Stepchange charity to act as bank go-between on mortgage arrears

UK charity will encourage homeowners to avoid court by engaging with lenders

Government sources say  a high proportion of cases where  people in mortgage arrears end up in court happen because borrowers are afraid to respond to their banks. File photograph: Yui Mok/PA Wire

Government sources say a high proportion of cases where people in mortgage arrears end up in court happen because borrowers are afraid to respond to their banks. File photograph: Yui Mok/PA Wire

 

A UK-based debt management charity will act as an intermediary between banks and people in mortgage distress under the Coalition’s mortgage arrears package to be unveiled later this week.
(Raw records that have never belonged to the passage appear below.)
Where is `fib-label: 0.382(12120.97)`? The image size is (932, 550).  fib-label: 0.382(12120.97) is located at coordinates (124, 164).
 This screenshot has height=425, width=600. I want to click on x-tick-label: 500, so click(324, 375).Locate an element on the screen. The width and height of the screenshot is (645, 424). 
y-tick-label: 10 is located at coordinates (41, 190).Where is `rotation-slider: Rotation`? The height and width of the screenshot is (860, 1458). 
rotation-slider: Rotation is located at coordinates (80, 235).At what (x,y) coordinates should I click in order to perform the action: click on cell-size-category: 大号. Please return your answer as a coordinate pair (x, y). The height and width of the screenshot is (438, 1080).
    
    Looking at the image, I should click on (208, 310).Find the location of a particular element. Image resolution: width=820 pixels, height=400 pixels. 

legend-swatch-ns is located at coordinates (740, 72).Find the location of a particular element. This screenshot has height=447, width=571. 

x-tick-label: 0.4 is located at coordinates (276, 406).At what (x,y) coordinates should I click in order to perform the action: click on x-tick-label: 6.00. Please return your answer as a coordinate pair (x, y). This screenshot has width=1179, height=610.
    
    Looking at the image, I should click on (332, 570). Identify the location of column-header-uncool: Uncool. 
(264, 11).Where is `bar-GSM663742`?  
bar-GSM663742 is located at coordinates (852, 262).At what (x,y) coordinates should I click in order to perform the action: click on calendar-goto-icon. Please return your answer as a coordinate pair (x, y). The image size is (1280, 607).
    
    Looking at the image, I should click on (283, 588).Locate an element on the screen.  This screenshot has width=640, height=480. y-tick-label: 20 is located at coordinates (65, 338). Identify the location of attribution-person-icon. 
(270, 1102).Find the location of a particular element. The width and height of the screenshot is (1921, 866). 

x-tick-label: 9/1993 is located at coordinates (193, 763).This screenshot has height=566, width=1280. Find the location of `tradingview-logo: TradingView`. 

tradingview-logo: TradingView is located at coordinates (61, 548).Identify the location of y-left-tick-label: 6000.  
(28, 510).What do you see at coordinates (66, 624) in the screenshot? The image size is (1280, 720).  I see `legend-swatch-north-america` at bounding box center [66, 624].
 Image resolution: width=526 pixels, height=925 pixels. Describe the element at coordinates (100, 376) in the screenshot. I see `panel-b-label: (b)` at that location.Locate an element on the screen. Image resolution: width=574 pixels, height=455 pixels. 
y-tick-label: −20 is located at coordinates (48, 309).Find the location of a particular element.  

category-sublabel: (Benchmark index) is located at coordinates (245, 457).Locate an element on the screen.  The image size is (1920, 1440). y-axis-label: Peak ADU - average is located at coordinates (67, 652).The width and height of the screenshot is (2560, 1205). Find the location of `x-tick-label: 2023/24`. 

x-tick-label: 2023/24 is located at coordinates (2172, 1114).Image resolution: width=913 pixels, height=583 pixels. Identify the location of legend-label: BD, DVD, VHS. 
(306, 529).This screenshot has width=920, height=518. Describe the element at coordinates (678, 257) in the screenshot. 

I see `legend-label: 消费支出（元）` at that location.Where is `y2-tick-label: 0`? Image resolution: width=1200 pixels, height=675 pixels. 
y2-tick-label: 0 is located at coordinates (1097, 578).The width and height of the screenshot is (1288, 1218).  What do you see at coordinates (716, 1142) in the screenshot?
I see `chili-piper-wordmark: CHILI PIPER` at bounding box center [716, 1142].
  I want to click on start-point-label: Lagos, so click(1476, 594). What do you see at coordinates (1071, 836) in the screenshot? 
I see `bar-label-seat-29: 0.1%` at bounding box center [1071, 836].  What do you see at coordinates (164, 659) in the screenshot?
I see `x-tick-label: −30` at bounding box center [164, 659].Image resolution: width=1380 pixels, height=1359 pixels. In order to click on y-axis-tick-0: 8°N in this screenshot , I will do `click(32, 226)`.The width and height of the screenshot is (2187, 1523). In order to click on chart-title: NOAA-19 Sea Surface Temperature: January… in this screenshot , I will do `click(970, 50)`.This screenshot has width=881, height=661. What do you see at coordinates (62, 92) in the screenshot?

The British charity, called Stepchange, will be used to act as go-between for homeowners and banks to encourage people to engage with their lenders.

Government sources have said a high proportion of cases which see people go to court happen because borrowers are afraid to respond to their banks.

“A lot of cases get into trouble because there is no communication,” said one source, adding that better communication between mortgage holders and their lenders will prevent people ending up in court disputes.

The costs of operating the scheme would be borne by the banks, and a similar system for people with multiple debts, also run by Stepchange, was trialled by the Central Bank in late 2013 and 2014.

Eligibility rules

Separately, the Government will also widen eligibility rules for its mortgage-to-rent scheme, making it possible for more homeowners in the greater Dublin area to enter the scheme.

The mortgage-to-rent scheme, launched three years ago, was aimed at assisting up to 3,500 mortgage holders who face losing their homes - but only 88 householders have benefited from the scheme.

The initiative allows mortgage holders to surrender their homes to a not-for-profit housing association, which then rents it to the original owners.

The property must have a current market value of less than €220,000 in the greater Dublin area and €180,000 in the rest of the country. However, concerns have been raised that these value thresholds are too restrictive, particularly for those in or near the capital.

Sources disclosed that the greater Dublin area cap is likely to rise to nearer €350,000, although it is not yet known if the cap for the rest of the country will be changed.

Labour-backed proposal

Meanwhile, a Labour-backed proposal to reduce the period of bankruptcy from three years to one year remains alive despite the misgivings of the Department of Finance, according to Government sources.

The mortgage arrears package to be unveiled later this week will include a direction to the Oireachtas Finance Committee to examine the bankruptcy issue and report back to Government before the summer recess.

If the Finance Committee, chaired by Liam Twomey, agrees to reduce the length of the bankruptcy period, legislation would be introduced early in the autumn.